Monday, March 6, 2006

I was hoping someone would do something about this issue in a dignified manner.

I don't know about the Nancy Grace bashing either. A dead fiancee' is a big deal in anyone's life. There are those that don't find that type of happiness again. It is good of her to still call on his life and the fact she still moarns for him 27 years later. However, she should realize the 'content' of her program is a reaction to others and not necessarily a tribute to a long lost love. She might need to work on her approach to honoring him rather than seeing him as a promotion to her cause. At any rate this article in the L.A. Times contextualizes 'the view' at and about cable news. I appreciated the effort put forward here. Thank you.

Regarding Media
Cable's fall from Grace
March 4, 2006

From serious to desperate

For people who think serious journalism is to be valued, this has been a melancholy week, marked by the passing from the scene of two authentic visionaries. One was The Times' former publisher, Otis Chandler — who, along with two equally visionary editors, Nick Williams Sr. and Bill Thomas — transformed this paper into one of international standing and showed print journalism the way forward in an era increasingly saturated with television. The other was CNN founder Ted Turner, who finally quit Time Warner's board in disgust, severing all ties to the cable news operations he virtually willed into being in the face of universal skepticism and outright scorn.
Turner has a loose lip and an unsteady personality, but he never wavered in his belief that serious news has a place on television. The same cannot be said of the corporate apparatchiks now running CNN and CNN Headline and cringing before Fox News' success. They're the ones who have unleashed Grace on their Headline network and defaced CNN's regular report with things like Jack Cafferty's bizarre and incoherently histrionic intrusions into the afternoon news and the increasingly demagogic Lou Dobbs' second rate imitations of a Howard Beale rant.

These desperate acts have been triggered by CNN's inability to come even close to matching Fox in the ratings. The commercial genius of Rupert Murdoch's network, of course, resides in Roger Ailes' intuition that the talk radio model could be transferred to television, thereby avoiding the expense of real reporting while cultivating viewers with a taste for conservative partisanship and, more important, entertainment.
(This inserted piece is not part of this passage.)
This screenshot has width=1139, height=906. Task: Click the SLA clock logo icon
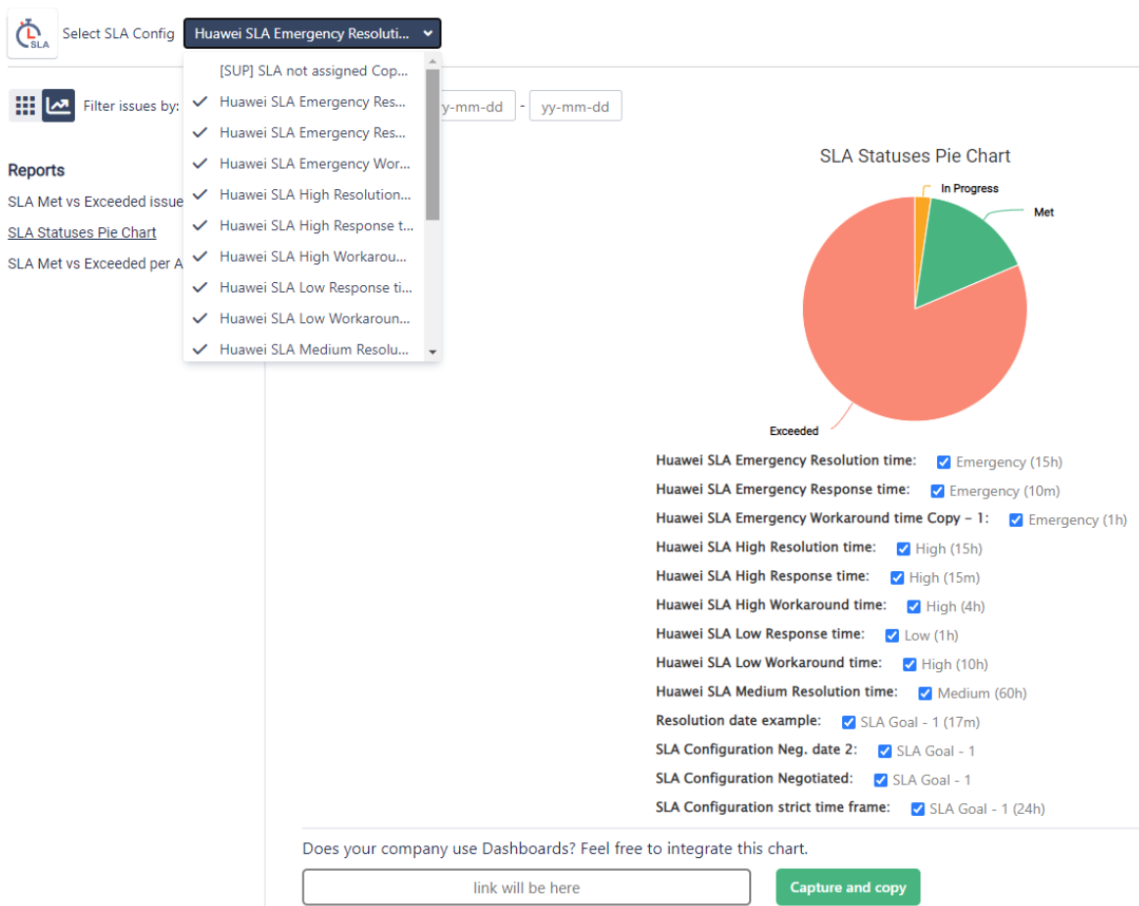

Murdoch and his accomplices clearly understand that one of the more disturbing characteristics of the current cultural moment is the insistence of so many people that they have an unalienable right to be entertained during their every waking moment, no matter what they're doing. (It's probably only a matter of time until patients require that their heart surgeons tap dance into the operating room.)
We verge these days on becoming a trivial people.

In a talk to a college audience in Oregon this week, former CNN anchor Aaron Brown mused that cable news has proceeded from promise to decadence because "it is only giving consumers what they want." According to the Ashland Mail Tribune's account of his remarks, Brown said that "CNN spent a fortune covering the 2004 Indian Ocean tsunami. After two weeks, ratings fell to normal levels. The Fox news channel channeled their dollars into a story about American teenager Natalee Holloway disappearing in Aruba. Fox, of course, cleaned up in ratings and revenue."

Thus, we have Nancy Grace, indefatigable pursuer of missing white women and "host" of a show that — over the past year — has boosted CNN Headline's audience in her time slot by 181% to just over 600,000. That's still roughly 1.5 million fewer viewers than O'Reilly has for cable news' top-rated show.

The conventional response to all this is simply to shrug and attribute it all to the irrepressible venality of frightened corporate executives. The problem there is that you can't have opportunists without opportunity.

Brown put his finger on the responsibility for creating that opportunity this week, when he said, "In the perfect democracy that I believe TV news is, it's not enough to say you want serious news. You have to watch it."

Let's do something really entertaining. Let's imagine that the real — well, really fictional — Howard Beale were presented with Grace, O'Reilly and the whole wretchedly dispiriting direction of cable news. It's hard to envision him saying anything, except:
"I want you to get up now. I want all of you to get up out of your chairs. I want you to get up right now and go to the window, open it and stick your head out and yell:

"I'm as mad as hell, and I'm not going to take this anymore!!"